Although research has long associated handwashing with decreases in bacterial colonization and hospital-acquired infections, only 40 percent of clinicians and other health care workers comply with such mandatory hygiene policies. Among patients and visitors, handwashing hygiene is even lower. And alcohol-based rubs, the most touted solution to hospital hygiene problems, remain ineffective against such dangerous pathogens as Clostridium difficile.
“The hands of health care workers often serve as vectors for transmission of organisms and disease,” wrote Drs. Mark Sklansky, Nikhil Nadkarni, and Lyn Ramirez-Avila. “Health care workers’ hands become contaminated with pathogens from their patients, and, despite efforts to limit the spread of disease, cross-contamination of health care workers’ hands commonly occur through routine patient and environmental contact.”
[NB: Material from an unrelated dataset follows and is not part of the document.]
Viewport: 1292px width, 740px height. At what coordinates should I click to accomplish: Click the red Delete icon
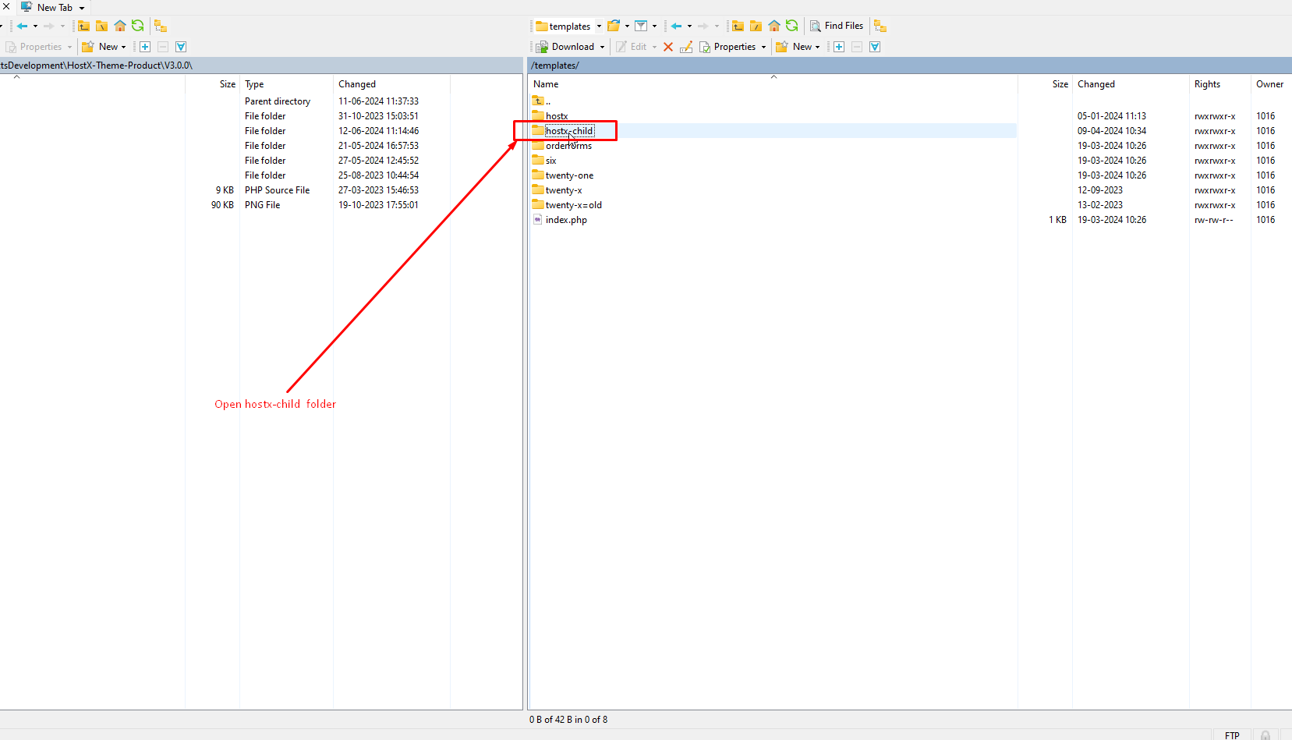click(668, 47)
Common handwashing policies in health care settings reflect wisdom gleaned multiple studies showing the handshake as a vector of dangerous pathogens, with bacteria surviving longer on the hand in the presence of mucous.
“The handshake represents a deeply established social custom. In recent years, however, there has been increasing recognition of the importance of hands as vectors for infection, leading to formal recommendations and policies regarding hand hygiene in hospitals and other health care facilities,” the doctors wrote. “Such programs have been limited by variable compliance and efficacy. In an attempt to avoid contracting or spreading infection, many individuals have made their own efforts to avoid shaking hands in various settings but, in doing so, may face social, political, and even financial risks.”
However, the UCLA team has an even better solution for friends and colleagues greeting one another in health care settings: the fist bump.